(Excerpted text)
►

As technology progresses, users of computers and other devices expect an increasing amount of flexibility in how they view documents. In early computer displays, information was presented as lines of text on a screen. When the screen filled with text, that text was scrolled up the screen to make way for new text. Eventually the top line would be scrolled off the top of the screen and would become irretrievable. Later developments allowed user-controlled vertical scrolling, which allowed a user to scroll text up and down to bring it in and out of view.
Presently, many user interfaces allow additional flexibility, such as horizontal scrolling and zooming. However, many existing applications do not support these additional forms of viewing flexibility. Moreover, some new applications (e.g., some Java-based web applications) provide viewing areas that have only simple vertical scrolling functionality. Users have become accustomed to increased viewing capabilities such as zooming and vertical and horizontal scrolling, and may want to use these capabilities even with applications that do not provide these capabilities natively.
Various viewing capabilities, such as zooming, may be provided to an application through the use of an adapter. An application, such as a web application that is accessible through a browser, may display a view box that has scrolling capability. The view box may be used to show some underlying content (e.g., text, images, etc.), to a user. In order to add additional capabilities such as zooming to the user experience, a view adapter controls the application to collect pixels that are displayed through the view box. Once the adapter has these pixels, it can scale the pixels to any size, and can place these pixels in a document, which can be shown to the user as an overlay over the view box.
In order to provide the user with the impression that the additional capabilities, such as zooming, have been added to the user experience, the adapter intercepts the user's gestures (e.g., left and right movement of a mouse to indicate zooming), and uses these gestures to decide what content to show to the user. The adapter then uses the second instance of the application to collect the appropriate pixels from that content (or collects the pixels proactively in anticipation of user commands), and places the pixels in the document. The adapter substitutes the document that it has created in place of the underlying content that the application would otherwise display. So, for example, if the application would normally show the user a text document, the adapter overlays an image of the document that the adapter created over the original view box, so that the user sees that document instead of the original text document. This document may contain enlarged or reduced views of various regions of the original content.
Since the adapter collects pixels by “driving” the application as if the adapter were a real user, the adapter attempts to learn the location of the scroll bar in the application so that it can issue appropriate scrolling commands to collect pixels. In one example, the adapter learns the location of the scroll bar through metadata exposed by the application. In another example, the application learns the location of the scroll bar by observation—e.g., by watching the user's interaction with the application to see which actions cause the view box to scroll.
Additionally, the adapter can use the application to collect and store pixels in a way that increases the user's perception of speed and reduces the use of memory. For example, if the user appears to be panning in a certain direction in the document, the adapter can proactively collect the appropriate pixels from further along in that direction in the underlying content, thereby anticipating commands that the user has not yet issued. By having the appropriate pixels in advance, waiting time for the user is reduced, thereby increasing the user's perception of the application's response time. Additionally, once pixels have been placed in a document, the application may flush stored pixels to save space if it appears that the pixels represent regions of the document that are not likely to be requested by the user.

◄

(Required actions)
- a) In the records, output the stretch from the line containing "Task: Clear the SKU search with X icon" through the line containing "(x=195, y=495)", character for character.
- b) Write the next part of the passage on the zooming view adapter, picking up right after its final sentence.
The text and the records that follow it are unrelated and were taken from separate sources.

(Data provided)
►

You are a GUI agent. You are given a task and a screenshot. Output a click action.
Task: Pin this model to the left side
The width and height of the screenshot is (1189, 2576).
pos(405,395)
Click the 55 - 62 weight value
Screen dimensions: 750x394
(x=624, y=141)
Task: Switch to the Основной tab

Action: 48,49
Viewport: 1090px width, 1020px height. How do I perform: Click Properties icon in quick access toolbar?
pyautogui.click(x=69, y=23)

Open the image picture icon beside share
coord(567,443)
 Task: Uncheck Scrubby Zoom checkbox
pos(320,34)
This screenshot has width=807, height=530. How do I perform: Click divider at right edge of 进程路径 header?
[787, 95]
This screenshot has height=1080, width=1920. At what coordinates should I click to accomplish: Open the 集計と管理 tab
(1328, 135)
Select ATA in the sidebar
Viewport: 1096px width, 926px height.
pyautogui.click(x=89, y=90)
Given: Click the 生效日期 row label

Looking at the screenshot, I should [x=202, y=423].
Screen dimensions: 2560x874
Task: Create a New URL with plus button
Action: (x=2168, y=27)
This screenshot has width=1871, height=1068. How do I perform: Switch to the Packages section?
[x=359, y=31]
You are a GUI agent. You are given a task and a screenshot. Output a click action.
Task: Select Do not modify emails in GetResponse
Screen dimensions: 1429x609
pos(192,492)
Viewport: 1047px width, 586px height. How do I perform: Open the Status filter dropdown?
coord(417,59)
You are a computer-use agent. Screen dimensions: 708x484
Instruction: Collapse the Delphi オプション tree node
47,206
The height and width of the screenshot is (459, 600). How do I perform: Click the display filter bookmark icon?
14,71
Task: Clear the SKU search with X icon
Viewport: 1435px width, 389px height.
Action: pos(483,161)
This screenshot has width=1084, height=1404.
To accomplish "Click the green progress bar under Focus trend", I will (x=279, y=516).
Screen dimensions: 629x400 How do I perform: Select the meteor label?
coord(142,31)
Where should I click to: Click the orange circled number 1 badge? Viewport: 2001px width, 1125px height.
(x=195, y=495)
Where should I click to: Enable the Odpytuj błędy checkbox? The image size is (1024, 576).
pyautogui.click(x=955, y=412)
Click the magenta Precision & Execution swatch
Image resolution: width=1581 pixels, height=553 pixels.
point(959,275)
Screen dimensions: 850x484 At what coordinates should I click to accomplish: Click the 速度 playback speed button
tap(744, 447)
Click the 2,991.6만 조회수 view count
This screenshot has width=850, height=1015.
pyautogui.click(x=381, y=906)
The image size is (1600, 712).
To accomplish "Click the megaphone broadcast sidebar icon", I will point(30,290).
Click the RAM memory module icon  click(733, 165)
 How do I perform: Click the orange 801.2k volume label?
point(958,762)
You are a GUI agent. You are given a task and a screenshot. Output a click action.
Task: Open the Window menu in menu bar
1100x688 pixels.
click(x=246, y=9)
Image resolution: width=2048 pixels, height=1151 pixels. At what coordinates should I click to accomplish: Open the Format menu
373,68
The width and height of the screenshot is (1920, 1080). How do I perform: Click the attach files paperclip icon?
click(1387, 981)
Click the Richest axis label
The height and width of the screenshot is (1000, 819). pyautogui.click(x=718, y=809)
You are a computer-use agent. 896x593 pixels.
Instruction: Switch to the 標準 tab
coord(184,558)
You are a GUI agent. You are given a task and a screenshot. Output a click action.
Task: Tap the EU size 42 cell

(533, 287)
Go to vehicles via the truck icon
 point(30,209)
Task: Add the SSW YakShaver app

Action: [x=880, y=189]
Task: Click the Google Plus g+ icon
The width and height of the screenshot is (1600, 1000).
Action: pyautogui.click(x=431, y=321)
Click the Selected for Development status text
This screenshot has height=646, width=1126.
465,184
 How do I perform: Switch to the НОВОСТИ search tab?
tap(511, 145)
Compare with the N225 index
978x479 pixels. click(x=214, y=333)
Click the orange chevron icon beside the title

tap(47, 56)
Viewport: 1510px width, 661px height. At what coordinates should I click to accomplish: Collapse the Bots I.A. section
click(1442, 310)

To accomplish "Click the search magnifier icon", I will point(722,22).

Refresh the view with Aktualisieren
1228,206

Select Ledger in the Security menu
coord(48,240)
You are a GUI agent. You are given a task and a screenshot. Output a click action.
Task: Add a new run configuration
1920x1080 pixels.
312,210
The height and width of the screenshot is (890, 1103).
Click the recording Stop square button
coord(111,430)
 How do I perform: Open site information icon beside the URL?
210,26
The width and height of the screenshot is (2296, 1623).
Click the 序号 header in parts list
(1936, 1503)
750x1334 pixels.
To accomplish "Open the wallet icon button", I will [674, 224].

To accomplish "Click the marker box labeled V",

◄

(The answers)
- a)
Task: Clear the SKU search with X icon
Viewport: 1435px width, 389px height.
Action: pos(483,161)
This screenshot has width=1084, height=1404.
To accomplish "Click the green progress bar under Focus trend", I will (x=279, y=516).
Screen dimensions: 629x400 How do I perform: Select the meteor label?
coord(142,31)
Where should I click to: Click the orange circled number 1 badge? Viewport: 2001px width, 1125px height.
(x=195, y=495)

- b)
This Summary is provided to introduce a selection of concepts in a simplified form that are further described below in the Detailed Description. This Summary is not intended to identify key features or essential features of the claimed subject matter, nor is it intended to be used to limit the scope of the claimed subject matter.
Users often like to have flexibility in how they view documents. As technology progresses, user interfaces accommodate increasingly more flexibility. In the early days of computers, text was presented to the user on a screen in a sequence of lines. When the screen filled, older lines ran off the top of the page and were irretrievable. In subsequent innovations, vertical scrolling was introduced to allow a user to move up and down in a document. Horizontal scrolling was also introduced as an alternative to word wrapping, thereby providing a way to show a line that is too wide to fit on one screen.
Typically, an area that is scrollable provides an area in which the user can specify whether the user wants to move up or down in the document (or left or right, in the case of horizontal scrolling). That area typically includes a scrollbar or “thumb” that the user can move up or down (or left or right) to indicate where he or she wants to move.
In addition to scrolling, users often like to be able to zoom in and out when viewing content. However, some applications provided scrolling capability but not zoom capability. The subject matter herein may be used to implement zoom functionality in an application that exposes scrolling functionality. In order to augment the viewing functionality of an existing application, a view adapter intercepts a user's gestures and other commands in order to determine what the user is trying to do. For example, the user might move a mouse right or left a view box, thereby indicating that the user wants to zoom in or out. Since the zoom functionality might not be implemented in the application itself, the adapter intercepts these gestures, obtains the appropriately-scaled content, and responds to the commands by displaying the scaled content over the view box of the application.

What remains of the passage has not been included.